As far as I know, it's not unusual to wait for 8 weeks after surgery for adjuvant treatments to start. The wounds need to heel well before you have post-op treatments. If you're having chemo, that usually comes first, followed by radiotherapy if you're having that. Hormone therapy, if that is on the menu, can go alongside radiotherapy. Your BCN should be able to tell you the programme.
In my case, my pathology results took 3 weeks to come through. Then there was a Multidisciplinary Team meeting about the results (Surgeon, Oncologist, Radiologist, BCN) to discuss treatment recommendations, then I had an appointment with the Surgeon to discuss the results, followed a week later by an appointment with the Medical Oncologist to discuss the treatments and give my consent. As I declined chemo, I was then referred on to the Clinical Oncologist (Radiologist) and was immediately started on hormone therapy as I was strongly ER+ve.
Had I accepted chemo, that would have come first before rads and hormone therapy, but there would have been a wait. I was still having problems with my axilla wound which kept leaking serum. This meant extra surgery 5 1/2 weeks after the original WLE and axillary node clearance. I had a further 4 weeks to wait before radiotherapy started, to allow for complete recovery of the wound site. So, rads didn't start until 9 1/2 weeks after the main surgery. Had I had chemo, that would have started about then, and rad and hormone therapy would have waited until after chemo.
Every patient is unique, so you need to have your own programme outlined to you. Be firm with them and don't be afraid to tell them if you feel swamped by the situation.
You could also ask the BCN which websites she recommends for reliable information. I was directed to Breast Cancer Care, Cancer Research UK and Macmillans, all of which are very comprehensive and trustworthy. There is a great deal of misleading rubbish on the www.
I do hope things improve for you soon.
You sound as if you really need someone to 'pull it all together ' for you, so that you can make sense of what is happening. Telling you ' the cancer is bigger than he thought ' is not the way you need to hear things.

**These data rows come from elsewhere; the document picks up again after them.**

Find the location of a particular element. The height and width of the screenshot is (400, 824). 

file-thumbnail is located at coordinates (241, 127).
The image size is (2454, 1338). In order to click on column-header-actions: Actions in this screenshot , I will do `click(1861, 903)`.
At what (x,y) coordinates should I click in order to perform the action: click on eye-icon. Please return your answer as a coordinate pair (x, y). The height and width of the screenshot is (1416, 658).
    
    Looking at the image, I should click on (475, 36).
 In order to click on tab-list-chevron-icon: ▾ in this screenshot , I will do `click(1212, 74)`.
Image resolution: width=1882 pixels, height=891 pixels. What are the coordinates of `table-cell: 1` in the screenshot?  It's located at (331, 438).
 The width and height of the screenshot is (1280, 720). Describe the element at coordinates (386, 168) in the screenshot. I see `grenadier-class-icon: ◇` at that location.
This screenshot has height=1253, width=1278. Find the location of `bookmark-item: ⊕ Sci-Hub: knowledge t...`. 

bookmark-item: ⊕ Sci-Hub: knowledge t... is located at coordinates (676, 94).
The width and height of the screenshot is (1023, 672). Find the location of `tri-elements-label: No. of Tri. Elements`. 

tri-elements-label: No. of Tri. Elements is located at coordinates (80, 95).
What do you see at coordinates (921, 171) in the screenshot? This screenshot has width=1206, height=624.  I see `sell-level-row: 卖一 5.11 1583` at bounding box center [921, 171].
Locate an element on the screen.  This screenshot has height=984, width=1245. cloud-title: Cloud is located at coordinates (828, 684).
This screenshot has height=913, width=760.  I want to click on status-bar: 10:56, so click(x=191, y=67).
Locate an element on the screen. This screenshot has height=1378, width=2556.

Maybe one of the other ladies will come on and be able to point you in the right direction of who can help you with this - this is not a time for you to have 'vague comments' or lack of order from the professionals you need to rely on.
I reallly sympathise. My instinct says your BCN, or maybe the specialisist oncology specialist nurses?
Sending you a hug, but you need more than that - good that you have a fab hubby xx
On Friday my surgeon told me the cancer was bigger than he thought, I don't know why, but I felt like I had been hit round the back of the head with a cricket bat. I've been very pragmatic up till then, but I just felt stunned. He also said I would be having chemo before radiotherapy, due to the size. I was not worried about having chemo or radiotherapy, but I now feel like I'm losing control of what's happening, it's not a good feeling for me.
I've also had to chase up to get an appointement with an oncologist as I was told, for some unkown reason I had not been put on the system again. My CN told me today I would see the oncologist now approx 17th September and should start chemo at the end of September, beginning of October,with luck, although it's still not certain, that's eight weeks after surgery, seems an awful long time and I don't know what comes before chemo, but I'm reading up on it.
My darling husband is holding my hand all through this, but at the moment, I feel like I'm falling from a mighty height and it's frightening me.